**WORK TO COMPLETE**
Pictures must not appear in the copy. Restate exactly the lines below from the one with "Task: Click the helper" through the one with "Task: Expand the TP/SL order type dropdown", inclusive.

**EXERCISE DATA**
· · ·
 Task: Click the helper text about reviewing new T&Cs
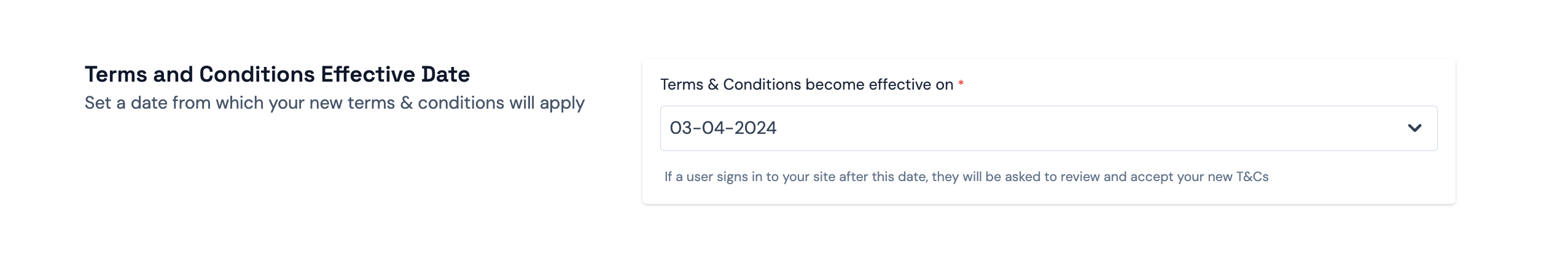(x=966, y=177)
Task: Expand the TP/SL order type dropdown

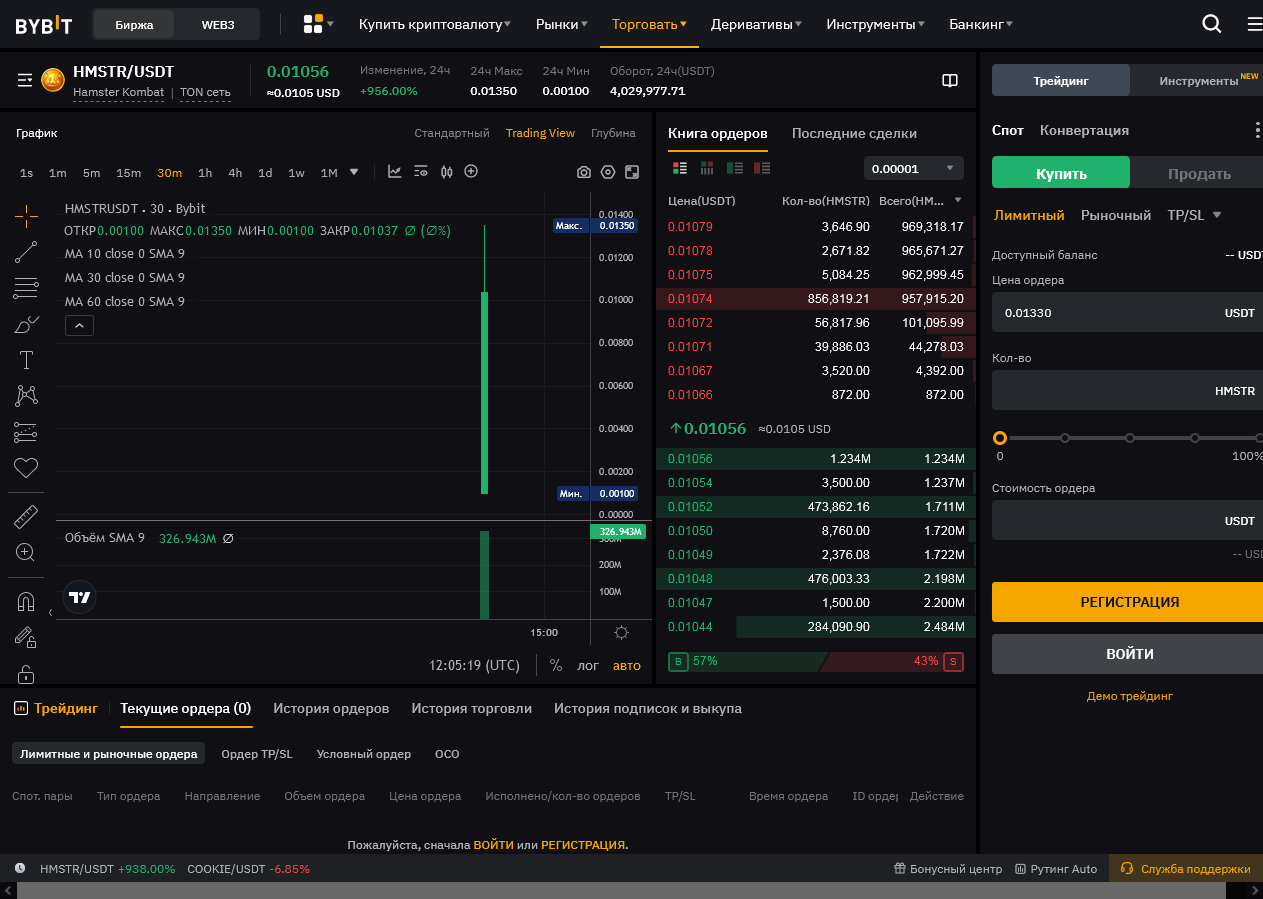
· · ·
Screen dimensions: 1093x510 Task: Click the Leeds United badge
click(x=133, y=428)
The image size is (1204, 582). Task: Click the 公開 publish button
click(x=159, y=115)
· · ·
**YOUR SOLUTION**
 Task: Click the helper text about reviewing new T&Cs
(x=966, y=177)
Task: Expand the TP/SL order type dropdown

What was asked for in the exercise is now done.